The recent legal developments include two 2024 laws passed by Congress: the TikTok ban and the Protecting Americans from Foreign Adversary Controlled Applications Act. The Department of Justice’s Bulk Data Regulation is entering into compliance this fall. In addition, there have been expanded actions by the Committee on Foreign Investment in the United States, as well as other sectoral rules, such as exporting data from connected cars.

Introducing the U.S. export control regime

Until recently, most privacy professionals never had to focus on the complex U.S. legal regime for export controls. Export control laws expanded after World War II, notably as a way to keep nuclear and other military-relevant technologies out of the hands of Communist nations such as the Soviet Union and China. The U.S. created dual-use rules under the Coordinating Committee for Multilateral Export Controls and its current iteration, the Wassenaar Arrangement. After the collapse of the Soviet Union, controls of dual-use technology became less strict, although presidents continued to invoke emergency powers under the International Emergency Economic Powers Act.
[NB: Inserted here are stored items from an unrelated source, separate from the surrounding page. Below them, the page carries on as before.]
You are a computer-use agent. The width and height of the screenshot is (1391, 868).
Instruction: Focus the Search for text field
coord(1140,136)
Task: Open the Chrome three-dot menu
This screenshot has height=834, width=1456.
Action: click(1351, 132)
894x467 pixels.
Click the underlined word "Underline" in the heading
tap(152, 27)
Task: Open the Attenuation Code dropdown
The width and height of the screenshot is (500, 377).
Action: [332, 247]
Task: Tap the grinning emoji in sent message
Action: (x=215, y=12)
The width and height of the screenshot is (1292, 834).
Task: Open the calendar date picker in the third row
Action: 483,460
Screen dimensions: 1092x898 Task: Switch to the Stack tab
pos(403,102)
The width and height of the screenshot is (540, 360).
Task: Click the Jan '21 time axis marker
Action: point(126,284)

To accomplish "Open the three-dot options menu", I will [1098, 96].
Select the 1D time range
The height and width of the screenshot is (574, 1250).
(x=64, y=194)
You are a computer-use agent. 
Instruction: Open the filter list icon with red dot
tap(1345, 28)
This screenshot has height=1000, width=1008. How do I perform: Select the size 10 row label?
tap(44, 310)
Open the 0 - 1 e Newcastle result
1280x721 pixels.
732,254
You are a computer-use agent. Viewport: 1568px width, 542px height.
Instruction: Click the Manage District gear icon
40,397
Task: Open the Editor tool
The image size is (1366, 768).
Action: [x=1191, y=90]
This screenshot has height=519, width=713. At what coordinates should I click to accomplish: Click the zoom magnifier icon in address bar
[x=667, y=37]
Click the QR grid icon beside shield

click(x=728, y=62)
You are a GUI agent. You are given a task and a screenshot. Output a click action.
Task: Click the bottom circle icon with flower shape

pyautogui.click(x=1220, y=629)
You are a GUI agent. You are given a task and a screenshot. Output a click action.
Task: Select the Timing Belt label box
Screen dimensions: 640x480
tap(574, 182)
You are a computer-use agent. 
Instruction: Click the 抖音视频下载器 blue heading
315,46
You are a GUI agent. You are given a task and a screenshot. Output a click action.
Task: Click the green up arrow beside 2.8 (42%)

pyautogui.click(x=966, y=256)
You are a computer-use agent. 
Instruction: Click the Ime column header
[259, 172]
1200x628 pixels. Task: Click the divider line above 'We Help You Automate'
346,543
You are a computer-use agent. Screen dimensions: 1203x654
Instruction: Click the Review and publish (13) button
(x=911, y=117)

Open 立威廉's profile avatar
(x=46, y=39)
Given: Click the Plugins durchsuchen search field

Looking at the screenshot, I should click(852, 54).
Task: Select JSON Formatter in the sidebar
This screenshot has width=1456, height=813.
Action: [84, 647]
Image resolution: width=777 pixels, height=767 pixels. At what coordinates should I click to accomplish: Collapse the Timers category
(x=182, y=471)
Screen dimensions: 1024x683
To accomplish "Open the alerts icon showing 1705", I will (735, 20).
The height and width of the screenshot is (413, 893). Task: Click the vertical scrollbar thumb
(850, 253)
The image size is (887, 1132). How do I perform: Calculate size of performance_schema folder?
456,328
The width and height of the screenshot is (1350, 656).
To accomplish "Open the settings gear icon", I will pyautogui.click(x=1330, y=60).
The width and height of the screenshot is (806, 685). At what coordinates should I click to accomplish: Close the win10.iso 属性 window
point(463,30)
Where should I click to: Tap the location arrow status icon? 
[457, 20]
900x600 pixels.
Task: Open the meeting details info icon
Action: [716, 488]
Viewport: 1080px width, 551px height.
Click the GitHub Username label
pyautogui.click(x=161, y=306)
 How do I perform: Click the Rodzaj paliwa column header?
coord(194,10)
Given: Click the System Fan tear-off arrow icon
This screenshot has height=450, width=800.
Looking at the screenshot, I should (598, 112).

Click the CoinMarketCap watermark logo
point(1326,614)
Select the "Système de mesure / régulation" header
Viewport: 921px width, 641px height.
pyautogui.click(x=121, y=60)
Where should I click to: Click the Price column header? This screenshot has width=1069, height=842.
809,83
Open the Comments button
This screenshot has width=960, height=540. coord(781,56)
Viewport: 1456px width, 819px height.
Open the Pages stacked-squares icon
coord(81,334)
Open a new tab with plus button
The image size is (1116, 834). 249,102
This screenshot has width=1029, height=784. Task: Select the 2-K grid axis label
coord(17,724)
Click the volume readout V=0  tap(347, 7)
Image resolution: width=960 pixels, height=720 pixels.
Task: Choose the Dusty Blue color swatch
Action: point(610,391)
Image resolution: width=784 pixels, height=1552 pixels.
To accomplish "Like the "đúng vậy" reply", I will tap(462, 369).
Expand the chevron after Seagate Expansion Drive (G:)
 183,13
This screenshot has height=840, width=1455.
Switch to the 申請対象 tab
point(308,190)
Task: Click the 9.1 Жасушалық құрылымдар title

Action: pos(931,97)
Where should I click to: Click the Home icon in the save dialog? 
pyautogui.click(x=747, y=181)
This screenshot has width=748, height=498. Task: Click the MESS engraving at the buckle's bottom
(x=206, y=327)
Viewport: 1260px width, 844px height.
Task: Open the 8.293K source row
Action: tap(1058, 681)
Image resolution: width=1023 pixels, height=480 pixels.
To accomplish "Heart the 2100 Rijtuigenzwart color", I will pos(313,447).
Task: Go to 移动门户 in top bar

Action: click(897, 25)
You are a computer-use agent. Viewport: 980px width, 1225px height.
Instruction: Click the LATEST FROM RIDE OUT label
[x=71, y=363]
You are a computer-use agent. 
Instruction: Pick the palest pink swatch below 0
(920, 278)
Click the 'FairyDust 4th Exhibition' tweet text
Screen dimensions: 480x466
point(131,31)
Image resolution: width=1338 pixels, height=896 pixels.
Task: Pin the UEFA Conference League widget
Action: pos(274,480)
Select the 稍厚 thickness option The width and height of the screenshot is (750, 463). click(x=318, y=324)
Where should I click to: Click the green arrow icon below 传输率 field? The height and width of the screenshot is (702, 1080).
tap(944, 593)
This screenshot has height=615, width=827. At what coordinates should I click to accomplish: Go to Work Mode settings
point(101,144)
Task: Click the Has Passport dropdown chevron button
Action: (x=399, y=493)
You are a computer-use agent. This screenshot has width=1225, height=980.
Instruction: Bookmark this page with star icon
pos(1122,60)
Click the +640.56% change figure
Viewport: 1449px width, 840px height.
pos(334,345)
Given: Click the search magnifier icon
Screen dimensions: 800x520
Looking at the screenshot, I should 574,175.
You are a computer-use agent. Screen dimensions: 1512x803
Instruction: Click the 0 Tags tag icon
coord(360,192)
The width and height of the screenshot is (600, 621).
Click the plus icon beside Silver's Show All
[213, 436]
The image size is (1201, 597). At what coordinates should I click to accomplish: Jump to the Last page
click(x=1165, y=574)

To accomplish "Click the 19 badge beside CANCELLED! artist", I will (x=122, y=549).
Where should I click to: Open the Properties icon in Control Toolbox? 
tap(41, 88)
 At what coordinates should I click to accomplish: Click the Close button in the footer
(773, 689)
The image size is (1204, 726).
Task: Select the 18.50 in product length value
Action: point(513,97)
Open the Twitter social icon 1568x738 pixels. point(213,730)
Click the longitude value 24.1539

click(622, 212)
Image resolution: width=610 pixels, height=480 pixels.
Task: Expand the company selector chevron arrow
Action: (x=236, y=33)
Export controls have expanded considerably once again, with Peter Harrell stating that “the last decade has been the golden age of sanctions.” Multiple federal agencies help administer the system. The U.S. Department of State regulates defense articles and services under its International Traffic in Arms Regulations. The U.S. Department of the Treasury manages the U.S. government’s sanctions and embargo programs through its Office of Foreign Assets Control. And the Bureau of Industry and Security in the Commerce Department maintains the Commerce Control List for what items are subject to export controls.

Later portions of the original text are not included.